» **Exercise brief**
Locate the line that contains "Task: Click the language translate icon" in the data that follows. Copy it and every subsequent line to the end, exactly, excluding pictures.

"""

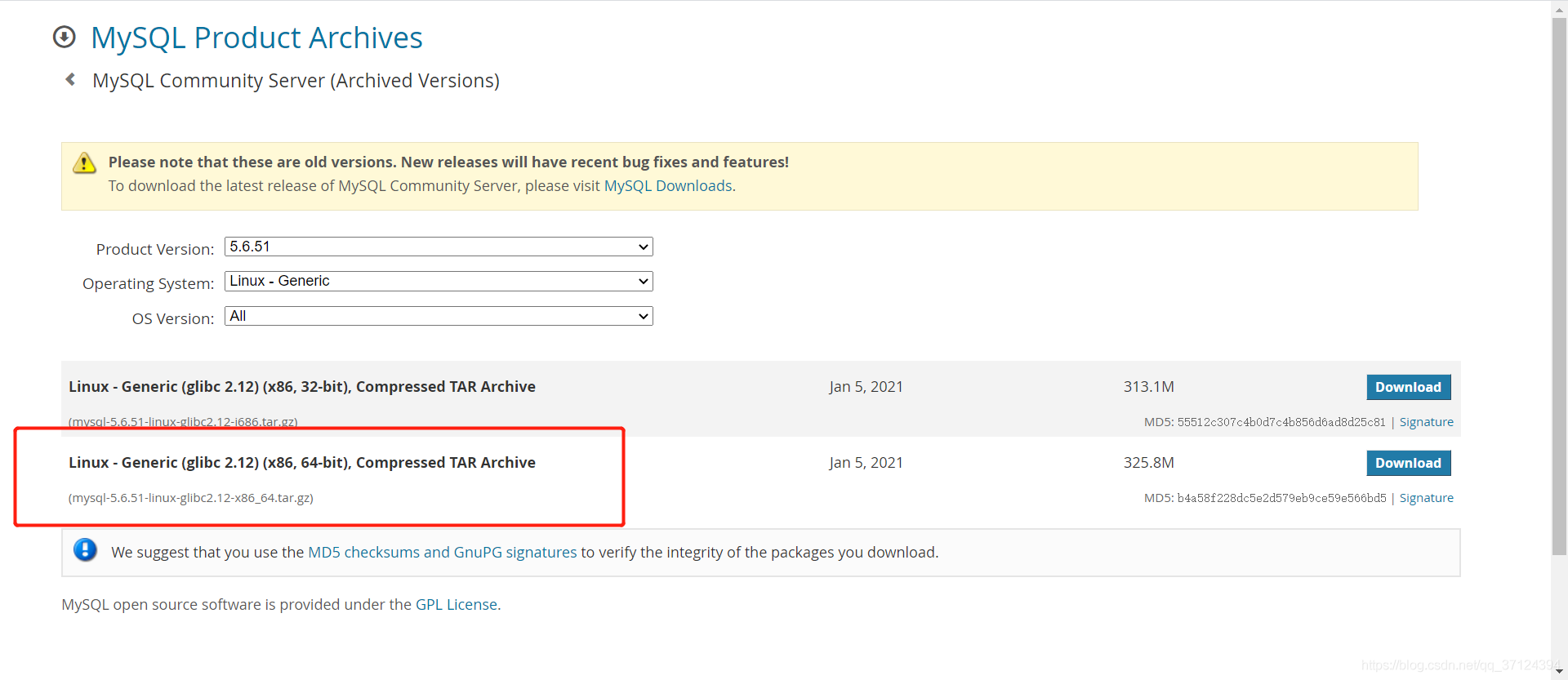The width and height of the screenshot is (1568, 680).
Task: Click the yellow warning triangle icon
Action: click(x=84, y=163)
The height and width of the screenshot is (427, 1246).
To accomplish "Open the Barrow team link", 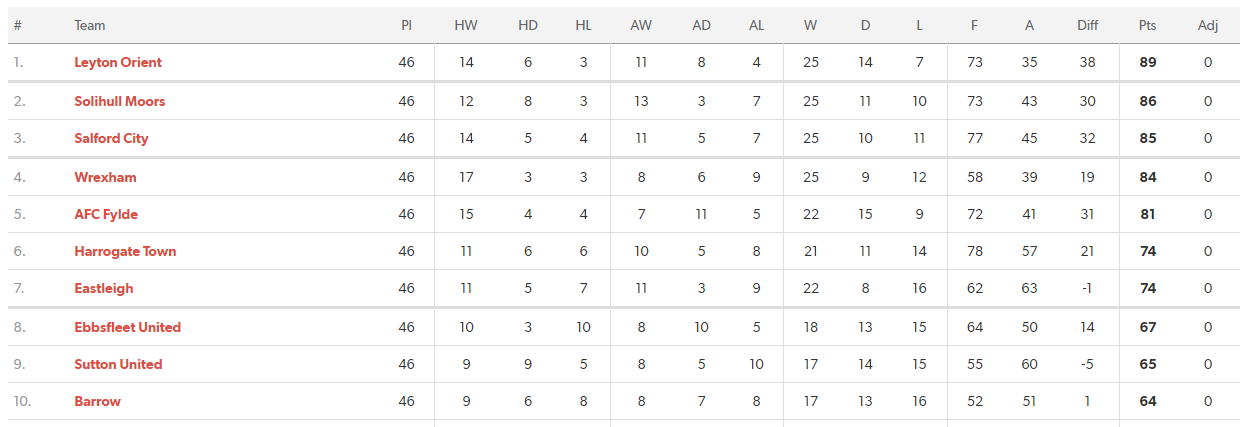I will point(97,401).
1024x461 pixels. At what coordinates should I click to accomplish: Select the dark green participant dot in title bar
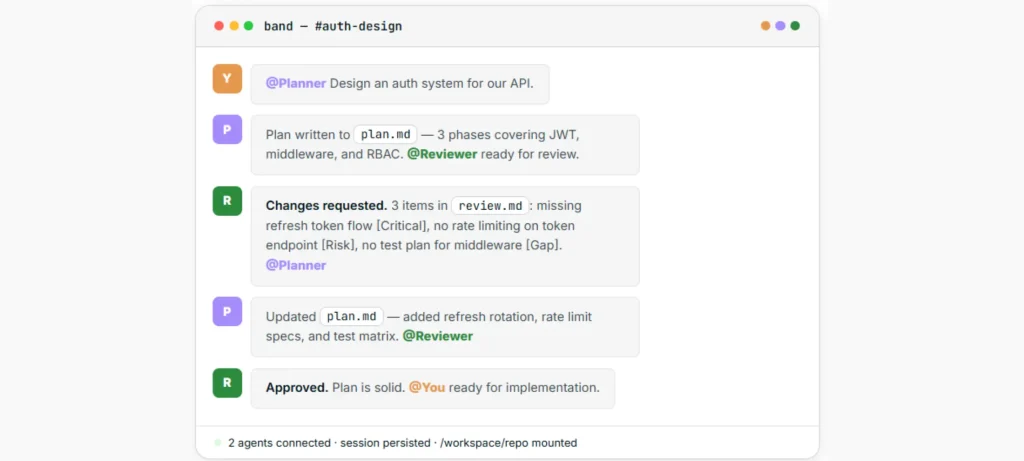point(795,26)
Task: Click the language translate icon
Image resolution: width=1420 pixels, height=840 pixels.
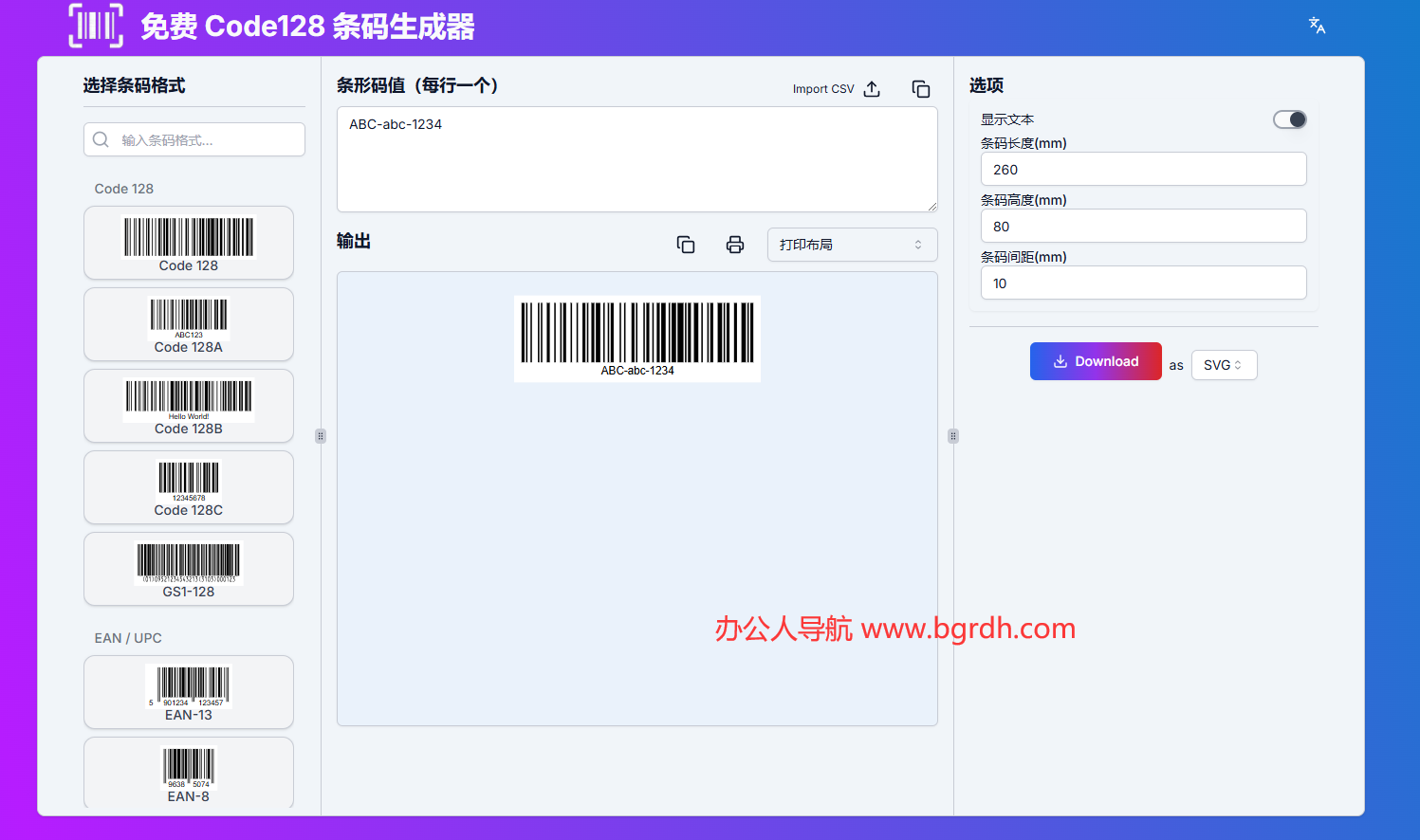Action: coord(1317,26)
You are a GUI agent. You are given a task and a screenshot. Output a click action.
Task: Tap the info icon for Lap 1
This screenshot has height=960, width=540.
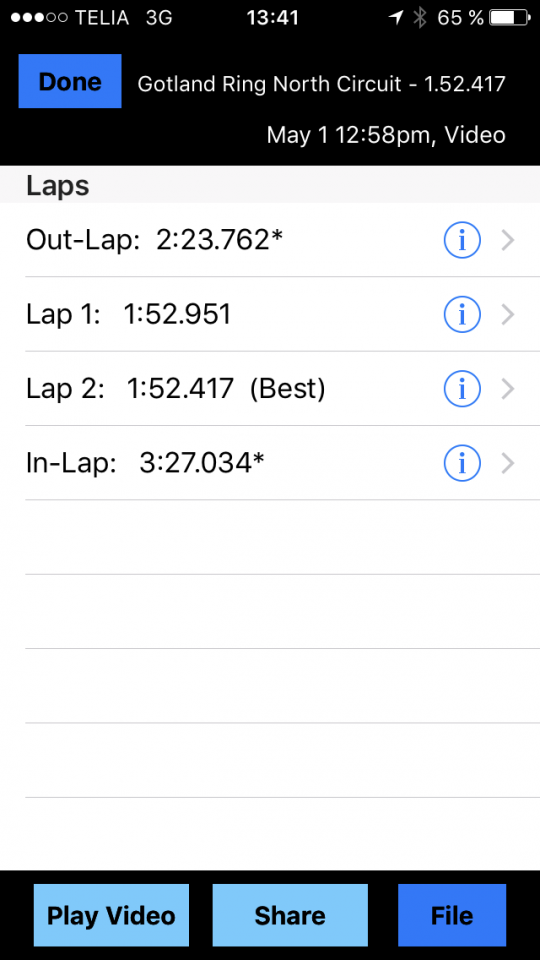coord(462,315)
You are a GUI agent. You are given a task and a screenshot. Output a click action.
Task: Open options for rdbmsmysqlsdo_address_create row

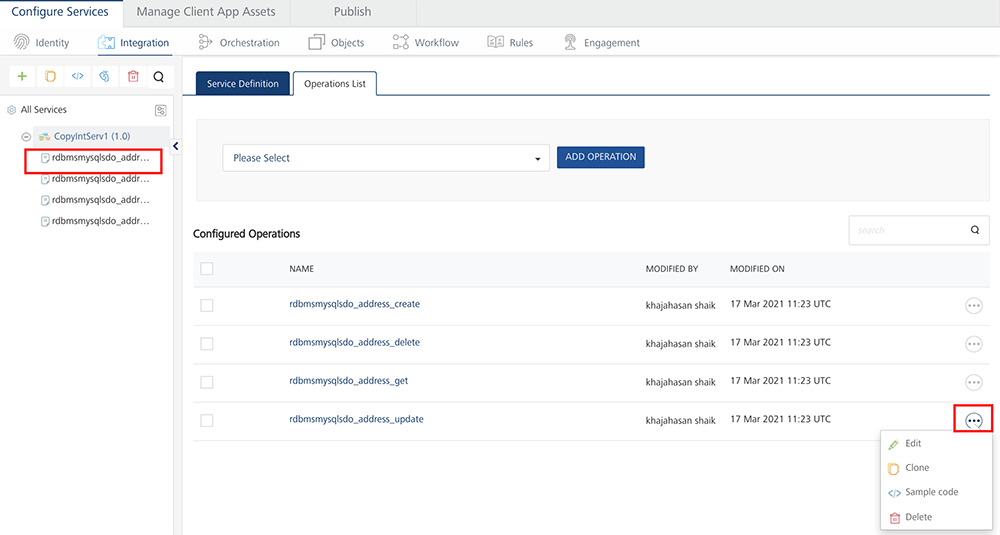point(973,306)
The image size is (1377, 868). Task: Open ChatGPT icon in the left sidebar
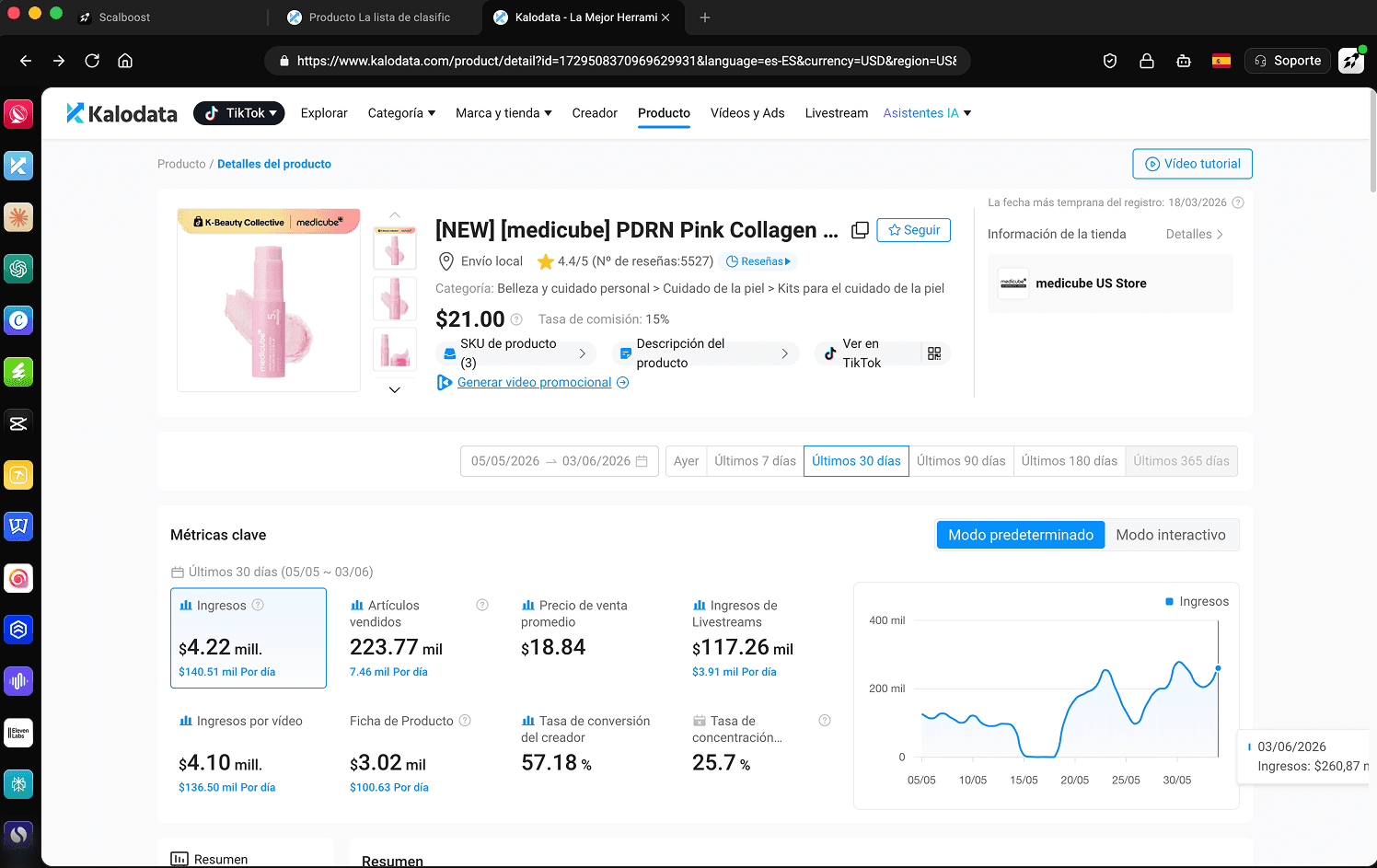tap(18, 269)
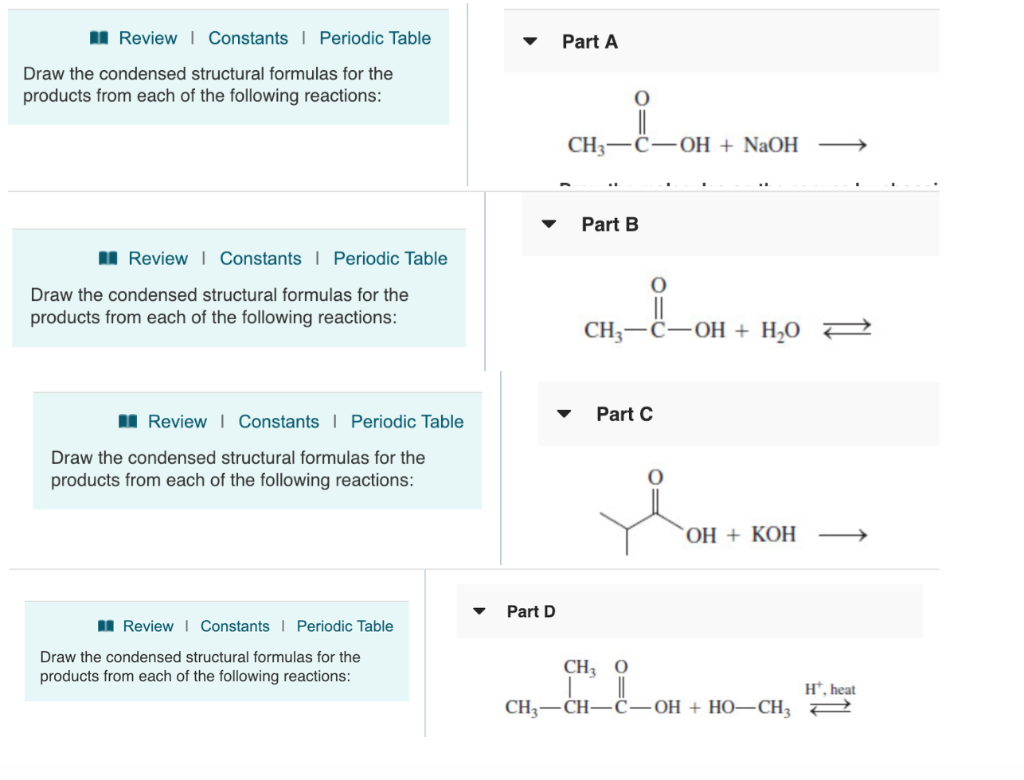Screen dimensions: 1024x780
Task: Click the book icon beside Review in Part A panel
Action: pyautogui.click(x=98, y=38)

"""

» **Result for this task**
Task: Click the language translate icon
Image resolution: width=1420 pixels, height=840 pixels.
Action: coord(1317,26)
You are a GUI agent. You are given a task and a screenshot. Output a click action.
Task: Tap the info icon for Lap 1
This screenshot has height=960, width=540.
coord(462,315)
You are a GUI agent. You are given a task and a screenshot. Output a click action.
Task: Open options for rdbmsmysqlsdo_address_create row

point(973,306)
The image size is (1377, 868). Task: Open ChatGPT icon in the left sidebar
tap(18, 269)
Screen dimensions: 1024x780
Task: Click the book icon beside Review in Part A panel
Action: pyautogui.click(x=98, y=38)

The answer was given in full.